Rosario Allpas
Eran las nueve y media de
la mañana cuando saliste de casa camino al hospital de enfermedades crónicas
donde habías pedido ser voluntaria. Hacía frío, aun así, te propusiste ir
caminando hasta el paradero del ómnibus. Mientras avanzabas, tu respiración formaba
pequeñas volutas de humo blanco. Ibas bien arropada, metiste las manos en los
bolsillos de tu abrigo y apuraste el paso. Los árboles se movían al compás del viento
suave, fuiste capaz de oír el susurro de estos acompañando tus pasos.
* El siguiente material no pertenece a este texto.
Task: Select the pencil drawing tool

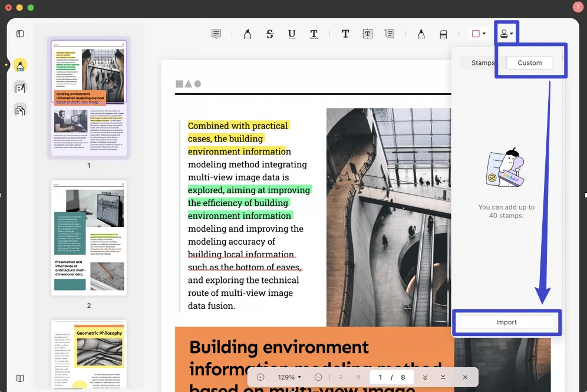Action: (421, 34)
Respiraste profundo. Te hallabas como antes, como hacía veinte años atrás,
cuando te sentías segura de ti misma ayudando a los demás, sobre todo a los más
necesitados. No estabas yendo a atenderlos como enfermera; tu labor como
profesional de salud había terminado luego de cumplir veinticinco años de trabajo
en diferentes hospitales de tu país y de haberte jubilado. Entonces, ¿qué
buscabas en aquellos pacientes? Oh, sí, tú lo sabías, lo habías dicho muchas
veces. Querías consolidar el idioma inglés, el que siempre te había sido
esquivo. Deseabas aprender a hablarlo de manera fluida, pues hasta hoy
entendías a medias y no eras capaz de «soltar la lengua», pues vivías sola en
casa, tu hija se había casado y volado a Dallas. Tú deseabas socializar con los
que siempre te habían hecho sentir cómoda: tus pacientes. Pensaste que era más
fácil hablar con ellos en inglés, que encontrarte con amigas en el supermercado
o en la iglesia donde por comodidad todas hablaban en español.
Esa mañana te acogieron
bien las otras voluntarias. Eran personas de la misma edad que la tuya, unas
tal vez más jóvenes, otras mayores, pero en general, todas pasaban los
cincuenta años. Ibas a quedarte tres horas entre las paredes de aquel hospital.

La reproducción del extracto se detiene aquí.